Coming on the heels of AT&T Mobility v. Concepcion, 563 US __ (2011), this opinion is yet another clear affirmation of the US Supreme Court’s desire to bolster the power of the FAA. Especially notable in this case is the fact that the non-competition agreement in question was, as we discussed in our previous post, unenforceable under Oklahoma state law. Nevertheless, the Supreme Court still chose to remove the question of the agreement’s enforceability from the hands of the state court and turn it over to an arbitrator – a clear demonstration of the high court’s desire to maintain the process of arbitration even in the face of a legal question with an all but perhaps foregone conclusion at least under Oklahoma law. Query though whether an arbitrator in Texas, where the arbitration is to be conducted pursuant to the agreement, may have a different view of the enforceability of the non-competition provisions and may question the application of Oklahoma law where the agreement specifies the application of Louisiana law. Finally, employers and employees alike should note that there is nothing in this opinion that alters the status of non-competition agreements under Okla. Stat., Tit. 15, §219A. Such agreements still remain generally unenforceable, although such a question will now often be for an arbitrator to decide if an employer’s utilizes arbitration agreements.
As far as takeways from this decision, employers should carefully consider whether disputes with employees concerning non-compete/trade secrets issues should be resolved through the courts or arbitration and draft their agreements accordingly.
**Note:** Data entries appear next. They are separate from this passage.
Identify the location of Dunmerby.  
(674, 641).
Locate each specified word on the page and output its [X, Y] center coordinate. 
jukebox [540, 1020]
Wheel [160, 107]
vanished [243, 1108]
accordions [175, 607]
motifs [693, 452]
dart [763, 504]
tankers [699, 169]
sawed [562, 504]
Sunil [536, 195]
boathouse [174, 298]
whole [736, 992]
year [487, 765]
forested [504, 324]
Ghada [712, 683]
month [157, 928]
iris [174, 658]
Some legal commentators such as John Marsh believe that the arbitration of non-compete/trade secret disputes in the employment context should rarely be handled by arbitration and that employers should include carve outs for such disputes if they generally employ arbitration agreements with their employees. Please also see Ken Vanko’s informative summary of the case. In our experience some of the reasons why the courts may be preferably for such disputes include the ability to obtain injunctive relief more expeditiously as well as the appearance of authority and finality of a court order, rather than an arbitrator’s order. A word of caution on the use of such exclusions, however, as at least in California, some courts have pointed to such exclusions in arbitration agreements as purported evidence of unconscionability to invalidate such agreements. Notwithstanding those decisions, a California federal court recently ruled that the use of such an exclusion was not unconscionable.
Accordingly, the utilization of arbitration agreements, coupled with forum selection, choice of law, and consent to jurisdiction provisions, specifying an employer’s pro non-compete forum, with employees from a jurisdiction that limit or prohibit non-compete agreements may provide some employers with additional options that they did not otherwise consider. Such a strategy is not without risk, however, as employees can always attempt to challenge such provisions in their home forum on several grounds, including unconscionability, adhesion, or lack of reasonableness under the forum selection standards, but the scope of such challenge may be limited by this decision, the United States Supreme Court’s other recent pro arbitration decisions, as well as future Supreme Court decisions.